Cette différence de rythme explique pourquoi de nombreux bailleurs de logements meublés gèrent le renouvellement presque sans y penser — la fréquence annuelle rend la reconduction quasi routinière — alors que les bailleurs en location vide ont tout intérêt à noter précisément la date d'échéance de chaque bail dès sa signature, pour ne pas manquer le délai de six mois si un congé devait être envisagé.
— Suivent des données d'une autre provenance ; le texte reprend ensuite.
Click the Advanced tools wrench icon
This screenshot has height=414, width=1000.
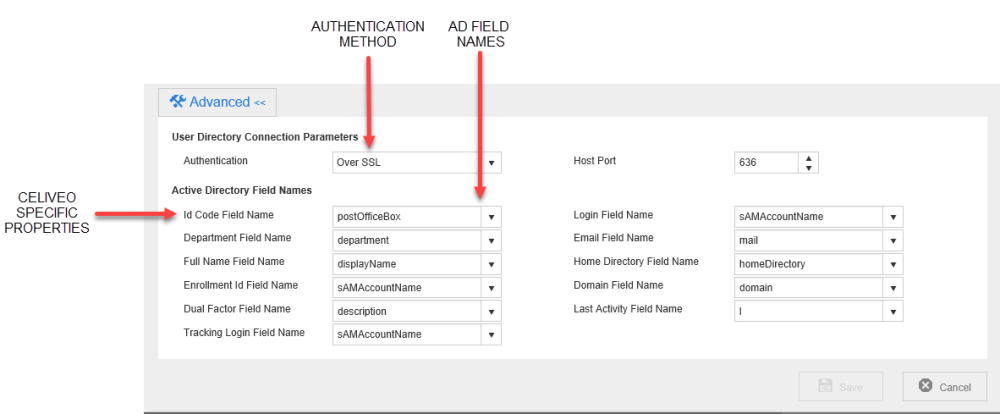[x=178, y=101]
Checklist : les 6 mois avant l'échéance d'un bail vide

Pour un bailleur en location vide, les six mois précédant l'échéance triennale sont la fenêtre décisive. Une checklist simple permet de ne rien manquer :

  1. Noter la date d'échéance exacte dès la signature du bail, avec un rappel programmé au moins 7 mois avant — pour garder une marge de sécurité sur le délai strict de 6 mois.
  2. Faire le bilan de la relation locative : paiements réguliers, état d'entretien du logement, éventuels incidents — ces éléments orientent la décision de laisser reconduire tacitement, de renégocier certains points par avenant, ou d'envisager un congé.
  3. Vérifier la classe DPE actuelle du logement avant toute velléité de révision de loyer au-delà de l'IRL classique.
  4. Rassembler des références de loyers comparables dès ce stade si une réévaluation pour sous-évaluation est envisagée — la notification devant être envoyée avec ces références précises six mois avant l'échéance.
  5. Si un congé est envisagé, l'envoyer par lettre recommandée avec accusé de réception ou acte de commissaire de justice suffisamment en amont des six mois pour parer à tout aléa postal ou à une contestation de forme.
  6. Si rien de tout cela ne s'applique, ne rien faire : la reconduction tacite s'opère d'elle-même, sans qu'aucun document ne doive être signé ou envoyé par le bailleur.

Ce qu'il faut retenir

La reconduction tacite est le mécanisme par défaut : sans congé régulier de l'une des parties, le bail se poursuit automatiquement pour une durée identique, sans aucune formalité côté bailleur. Le loyer, lui, reste très largement encadré même au renouvellement — la révision annuelle IRL continue de s'appliquer normalement, mais toute réévaluation plus significative suppose une procédure spécifique, longue, étalée dans le temps, et totalement fermée en zone tendue ou pour un logement classé F ou G au DPE. Le seul véritable levier du bailleur pour ne pas reconduire un bail reste le congé dans les formes et délais légaux — vente, reprise pour habiter, ou motif légitime et sérieux — et non un hypothétique "refus de renouvellement" qui n'existe pas en tant que tel dans la loi de 1989.